Ms. Givens added that the adoption process enacted by the Texas legislature can be fairly criticized, but that school districts can use digital materials not on the state list and can apply for a waiver to receive state funding to help buy them.

Alternatives Sought

Jim Hysaw, the executive administrator of technology of the Garland, Texas, school district, cited history instruction as an example of an area that would benefit from digital textbooks that could be updated electronically.

“History never stops—if it was digital, they could change it on the fly,” he said.

But Mr. Hysaw is unimpressed by the CD-ROMs that many textbook companies include with their print volumes. “They’re not in any standard format, who knows who wrote them for them, they’re a real pain to install, and we don’t ever use them,” he said.

Mr. Hysaw is among those educators who hope that the kind of hand-held “e-book” devices that are being produced for the consumer market—or even iPods with screens—might eventually be affordable for schools.

The Garland technology administrator said he had contacted electronics companies in Taiwan to explore production of a $100 electronic text reader that the 57,000-student district could buy for all its students. It would have a portable screen the size of an Etch A Sketch drawing toy that could display digital texts downloaded from the district’s extensive communications network.

That idea, based on digital manuals used in the aircraft industry, didn’t pan out, Mr. Hysaw said. But even had he succeeded, he said, the publishers might not have sold him the digital curriculum content for the devices.

“The textbook companies are hesitant to give us digital textbooks for some reason,” Mr. Hysaw said. “I guess they’re doing well producing a paper textbook.”

Other schools are getting their digital content by signing up with virtual-course providers or small curriculum companies that offer all-digital course content. Educators point to the interactive functions and embedded assessment tools that make a digital curriculum quite different from simply a digitized textbook.

Many students respond well to the curriculum content presented digitally, said Scott A. Hornblower, the principal of the Cincinnati Virtual High School, a public alternative school.

Students at the school work individually on their courses in special learning labs, using the digital curricula of APEX Learning Inc., but under the supervision of subject-area teachers.

The only printed books the students use are novels and anthologies for English classes and the textbooks that some Advanced Placement courses are required to use.

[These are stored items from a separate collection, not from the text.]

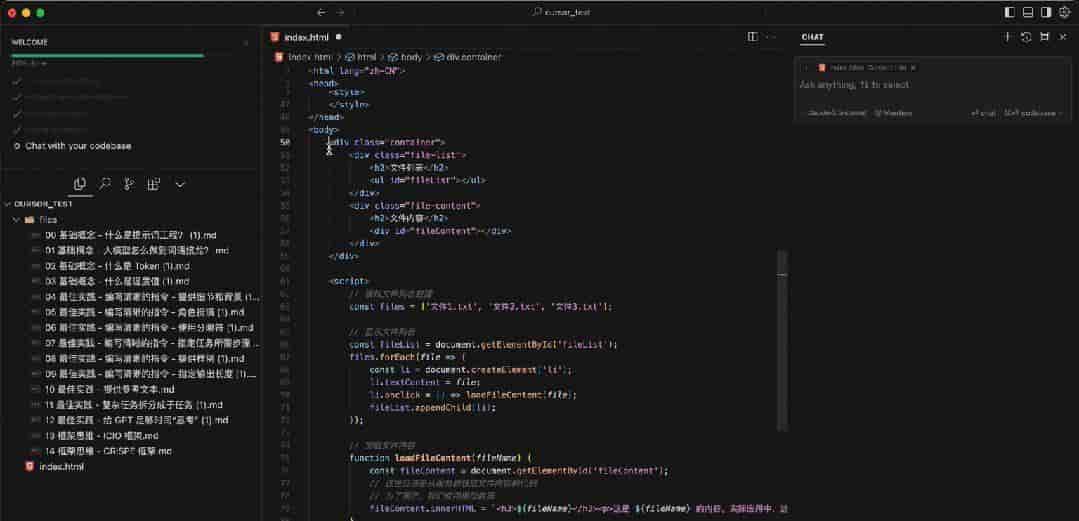This screenshot has height=521, width=1079.
Task: Click the Ask anything chat input
Action: click(x=900, y=86)
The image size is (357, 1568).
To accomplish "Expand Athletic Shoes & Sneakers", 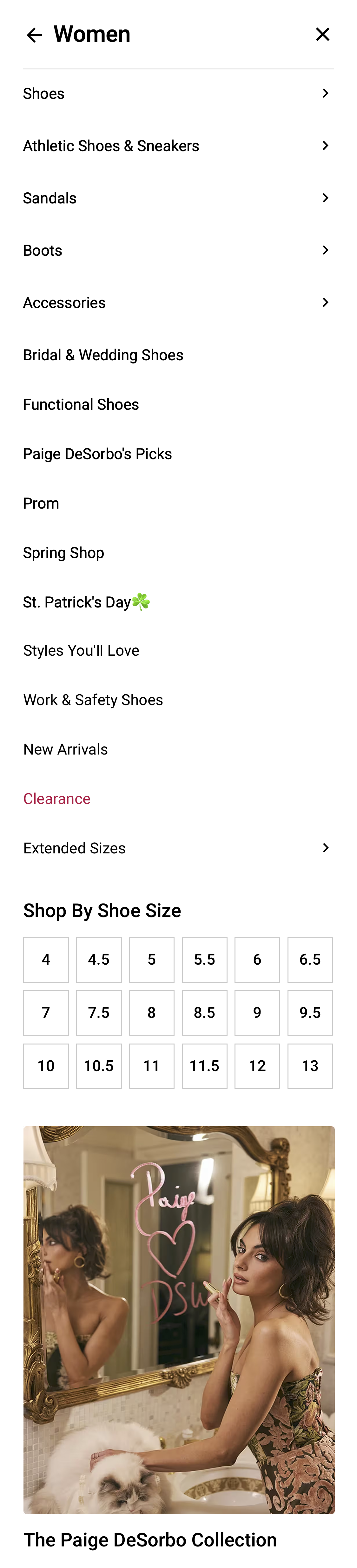I will coord(325,145).
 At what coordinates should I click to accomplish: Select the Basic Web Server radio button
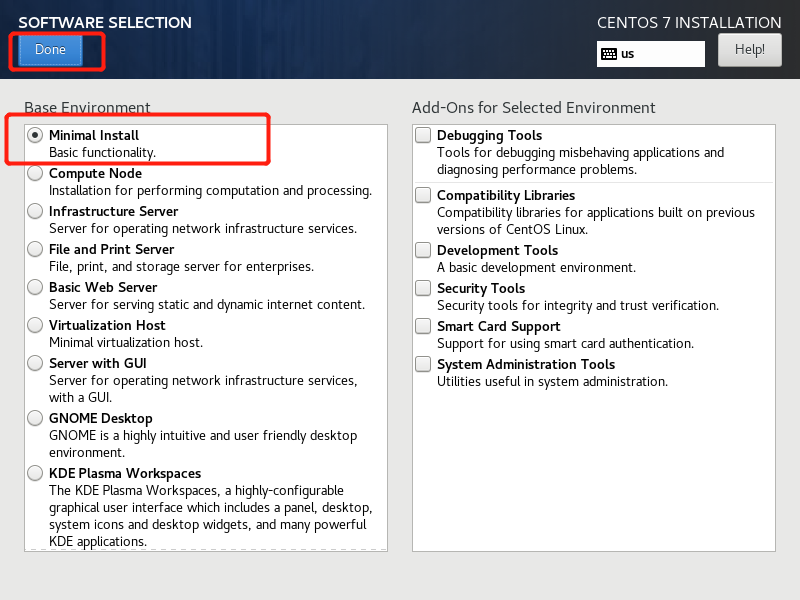[36, 287]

Using the digital format helps the school offer an individualized approach, Mr. Hornblower said. “It’s very student-centered—kids like learning with technology, learning with each other; they like having flexibility of the time and space,” he said.

Not all students have computers and Internet access at home, he said, but they can download and print out material at will in the labs, and some students use local libraries for access.

Mr. Schneiderman, of the software association, said the publishers will follow with digital textbooks if educators lead them there. “This is area where it isn’t going to be the textbook publishers leading the forces for change,” he said.

A New Generation

On a question about changes in the role of textbooks in the digital schools survey, 80 percent of school curriculum directors agreed that printed texts would gradually be seen as supplementary resources, with their central place being taken by a new generation of digital materials.

If that change happens, the major publishers will probably strive to be part of it. Steven A. Dowling, the chief executive officer of the school division of Pearson, in New York City, said the California history and social sciences curriculum was an experiment that surprised the company with its marketplace success.

Noting that Pearson has several divisions that have developed instructional technology and digital content, Mr. Dowling said the company would ultimately be driven by what its customers want.

“At the end of the day, we’re really trying to help schools to meet their goals in student achievement,” he said. “If digital is the way to do it, I’m confident that we can do it.”